I think it's unfortunate that this is the case that is forming a discussion around Google and privacy. There are important, unanswered questions about what Google and similar companies do with data about you. But what they do with packets they saved essentially by accident a few years ago is not one of them.
Google has a rapacious appetite to collect data of every kind. They also seem to have a casual and lax attitude to the collection of that data. I really don't think they take privacy that seriously at all (security and privacy are not always the same things).
Just to recall some facts about Google's wi-fi exploit : various regulators around the world have mostly agreed with Google's assertion that it did not deliberately plan to collect wi-fi data. Yet this incident also suggests a lax internal culture towards gathering data. This incident occurred without consequence for Google until it was discovered by external investigators.

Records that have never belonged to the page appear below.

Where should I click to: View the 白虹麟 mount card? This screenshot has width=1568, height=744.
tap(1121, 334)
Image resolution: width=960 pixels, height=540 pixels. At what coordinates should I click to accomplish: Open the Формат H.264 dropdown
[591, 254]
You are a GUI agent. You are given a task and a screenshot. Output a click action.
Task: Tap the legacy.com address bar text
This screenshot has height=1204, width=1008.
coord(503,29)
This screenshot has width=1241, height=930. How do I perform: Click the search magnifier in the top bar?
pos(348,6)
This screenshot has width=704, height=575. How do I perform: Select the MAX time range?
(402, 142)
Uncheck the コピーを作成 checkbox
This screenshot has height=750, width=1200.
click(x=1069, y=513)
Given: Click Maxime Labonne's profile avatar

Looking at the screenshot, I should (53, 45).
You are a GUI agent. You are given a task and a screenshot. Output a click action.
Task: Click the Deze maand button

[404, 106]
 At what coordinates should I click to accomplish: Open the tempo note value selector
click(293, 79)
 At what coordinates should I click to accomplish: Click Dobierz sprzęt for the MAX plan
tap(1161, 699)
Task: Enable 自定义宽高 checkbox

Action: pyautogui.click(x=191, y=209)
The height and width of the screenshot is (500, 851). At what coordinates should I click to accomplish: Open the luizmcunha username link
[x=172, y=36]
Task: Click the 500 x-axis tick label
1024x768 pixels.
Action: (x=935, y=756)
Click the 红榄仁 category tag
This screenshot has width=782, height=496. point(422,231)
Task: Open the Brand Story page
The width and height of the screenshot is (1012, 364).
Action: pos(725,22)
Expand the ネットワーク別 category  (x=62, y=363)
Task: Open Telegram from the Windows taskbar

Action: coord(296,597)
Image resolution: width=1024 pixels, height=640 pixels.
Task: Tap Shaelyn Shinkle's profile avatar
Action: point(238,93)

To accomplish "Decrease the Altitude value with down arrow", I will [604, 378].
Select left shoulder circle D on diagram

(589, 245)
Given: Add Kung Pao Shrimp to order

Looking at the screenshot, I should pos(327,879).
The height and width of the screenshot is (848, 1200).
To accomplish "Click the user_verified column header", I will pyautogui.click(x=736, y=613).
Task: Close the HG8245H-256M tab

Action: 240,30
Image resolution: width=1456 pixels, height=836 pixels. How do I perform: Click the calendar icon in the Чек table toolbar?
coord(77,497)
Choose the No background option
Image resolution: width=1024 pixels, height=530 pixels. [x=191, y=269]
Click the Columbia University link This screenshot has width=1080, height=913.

The US Federal Communications Commission (FCC), when they were investigating Google over this matter, said that Google had "deliberately impeded and delayed" the investigation for months.
Earlier this year, Google were given 35 days to delete wi-fi data by the UK Information Commissioner's Office. Google had earlier pledged to destroy additional discs containing private data but had failed to do so. Does this sound like a company where privacy and data collection are treated with high importance?
Let's not forget that Google collects a phenomenal amount of tracking data. Sure, they take security seriously, but do they take privacy seriously?
I don't totally disagree with everything you say, but my understanding is that Google was between a rock and a hard place because one branch of government was asking Google to delete the data, while another was asking them to keep it.
There is a distinction to be made here, but I'm worried about that particular one. It seems like it would be better to make it on something like accessing the data not meant for you and storing it/processing it (something closer to many privacy laws). Criminalizing the access of open wifi seems like it will quickly become problematic, and I'm sure some enterprising DAs will find it the perfect tool for some case they're having trouble making stick.
That said, this is just denying a dismissal, so we could get more nuance if this goes to trial.